Photo de : Benedict Evans pour Vulture
La veille de la sortie du nouveau clip de Sharon Van Etten pour "Seventeen", le troisième single de son nouvel album,Rappelez-moi demain, elle descend les escaliers en jean et en sweat-shirt pour ouvrir la porte d'entrée. "C'est mon premier appartement 'adulte'", déclare Van Etten alors que nous entrons dans le brownstone de Carroll Gardens qu'elle partage avec son partenaire et manager, Zeke Hutchins, et leur fils, qui aura 2 ans en mars.
À l’intérieur de l’appartement, une rangée de peintures au doigt et de collages cède la place à un mur de disques. Au-dessus de son piano se trouve une photographie prise par Van Etten qui est devenue la couverture du magazine de 2014Sommes-nous là —une fille penchée par la fenêtre d'une voiture, les cheveux au vent - une preuve supplémentaire que la personne de 20 ans plus jeune à laquelle elle s'adresse dans "Seventeen" ("J'étais libre, j'avais dix-sept ans") fait toujours partie intégrante de ce monde.
"Risqué" C'était la meilleure façon de décrire la musique brute, époustouflante et approfondie que Van Etten enregistre depuis 2005. C'est l'année où elle a déménagé à New York après un séjour chez ses parents dans le New Jersey, soignant les blessures de une relation toxique à laquelle elle avait échappé dans le Tennessee avec un petit ami qui essayait de la décourager de jouer parce que, dit-elle, « il pensait que c'était trop personnel ». Les chansons pour lesquelles elle est devenue connue sur ses quatre premiers albums ont tendance à se construire lentement, en commençant bas dans le registre vocal, comme si elles tiraient d'un puits profond et sombre. Ses sujets solitaires sondent les profondeurs du chagrin et de l'introspection, mais recherchent la connexion.
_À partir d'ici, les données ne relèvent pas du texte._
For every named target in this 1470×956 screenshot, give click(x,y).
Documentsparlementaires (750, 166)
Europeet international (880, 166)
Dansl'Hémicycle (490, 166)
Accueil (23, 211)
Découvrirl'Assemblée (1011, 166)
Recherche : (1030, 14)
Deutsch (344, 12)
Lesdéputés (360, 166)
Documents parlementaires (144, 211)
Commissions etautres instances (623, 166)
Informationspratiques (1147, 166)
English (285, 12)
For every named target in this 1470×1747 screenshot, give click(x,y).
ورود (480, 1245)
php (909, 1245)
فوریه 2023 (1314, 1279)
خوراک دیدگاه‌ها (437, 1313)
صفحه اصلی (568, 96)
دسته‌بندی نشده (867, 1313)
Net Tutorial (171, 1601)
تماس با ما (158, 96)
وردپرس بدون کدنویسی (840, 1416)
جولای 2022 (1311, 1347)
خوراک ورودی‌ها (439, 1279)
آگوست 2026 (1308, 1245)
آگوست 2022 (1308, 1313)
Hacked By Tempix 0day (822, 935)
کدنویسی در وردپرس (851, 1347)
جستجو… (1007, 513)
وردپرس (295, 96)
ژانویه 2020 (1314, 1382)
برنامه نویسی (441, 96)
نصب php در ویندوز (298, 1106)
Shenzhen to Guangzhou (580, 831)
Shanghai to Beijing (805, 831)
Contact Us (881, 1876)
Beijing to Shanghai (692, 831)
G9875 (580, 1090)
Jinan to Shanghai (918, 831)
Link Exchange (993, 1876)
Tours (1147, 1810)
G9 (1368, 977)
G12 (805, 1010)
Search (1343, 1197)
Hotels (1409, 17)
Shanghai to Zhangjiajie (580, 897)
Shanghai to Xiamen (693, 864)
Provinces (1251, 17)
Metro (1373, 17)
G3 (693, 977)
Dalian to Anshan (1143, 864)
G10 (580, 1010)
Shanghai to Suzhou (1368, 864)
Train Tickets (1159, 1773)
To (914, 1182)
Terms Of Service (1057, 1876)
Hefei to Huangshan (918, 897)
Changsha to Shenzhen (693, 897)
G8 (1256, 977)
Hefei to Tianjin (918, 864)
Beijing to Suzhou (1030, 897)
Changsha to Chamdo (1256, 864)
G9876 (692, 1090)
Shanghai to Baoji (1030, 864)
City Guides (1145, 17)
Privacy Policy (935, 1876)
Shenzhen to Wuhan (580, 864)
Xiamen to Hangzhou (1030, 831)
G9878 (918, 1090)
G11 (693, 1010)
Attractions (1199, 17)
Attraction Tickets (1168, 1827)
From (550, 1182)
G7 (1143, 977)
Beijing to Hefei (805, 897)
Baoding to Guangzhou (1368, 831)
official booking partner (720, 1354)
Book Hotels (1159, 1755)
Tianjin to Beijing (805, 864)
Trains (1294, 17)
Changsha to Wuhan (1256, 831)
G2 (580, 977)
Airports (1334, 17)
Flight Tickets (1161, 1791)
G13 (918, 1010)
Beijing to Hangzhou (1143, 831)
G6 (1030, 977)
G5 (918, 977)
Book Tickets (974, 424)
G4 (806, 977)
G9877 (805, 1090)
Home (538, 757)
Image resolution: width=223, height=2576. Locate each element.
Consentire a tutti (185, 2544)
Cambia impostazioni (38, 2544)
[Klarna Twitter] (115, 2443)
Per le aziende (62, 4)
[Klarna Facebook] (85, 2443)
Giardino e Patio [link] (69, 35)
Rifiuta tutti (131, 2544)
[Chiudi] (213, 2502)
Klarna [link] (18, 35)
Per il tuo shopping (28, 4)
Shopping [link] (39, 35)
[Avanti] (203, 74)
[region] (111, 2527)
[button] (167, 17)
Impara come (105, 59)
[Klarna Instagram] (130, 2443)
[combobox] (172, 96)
Rappelez-moi demainest un autre type de risque. Il supprime principalement les guitares. C'est de la pop gothique, imprégnée de boucles de bande, de drones et de claviers Farfisa accompagnant le lap steel et la batterie ; son univers semble vaste – à la fois sombre et rédempteur et, pour Van Etten, complètement inexploré. "J'ai peur d'effrayer mes fans", dit Van Etten lorsque je lui pose des questions sur la nouvelle direction sonore deRappelez-moi demain. "Je ne me suis jamais laissé aller dans cette voie dans ma musique, [mais] j'ai l'impression que c'est une progression naturelle, juste un pas beaucoup plus grand." L'album a été écrit principalement sur des synthétiseurs analogiques, enregistré en pensant à Suicide, Portishead et Nick Cave and the Bad Seeds (Van Etten était l'un des premiers actes de la tournée 2013 de Cave). Sur une bande-son turbulente et palpitante, Van Etten chante avec éclat et simplicité sur le fait de tomber amoureux, mais elle laisse également tomber des paroles impassibles sur la recherche de quelqu'un avec qui vous pouvez partager les pires parties de votre passé et, espérons-le, votre meilleur avenir. Sur « I Told You Everything », elle chante : « Assise au bar, je t'ai tout dit / Tu as dit 'Putain de merde'. » Pour quelqu'un qui a pris l'habitude d'examiner ses émotions les plus vulnérables dans la chanson, y a-t-il aussi un risque à écrire sur ce que signifie trouver le bonheur ?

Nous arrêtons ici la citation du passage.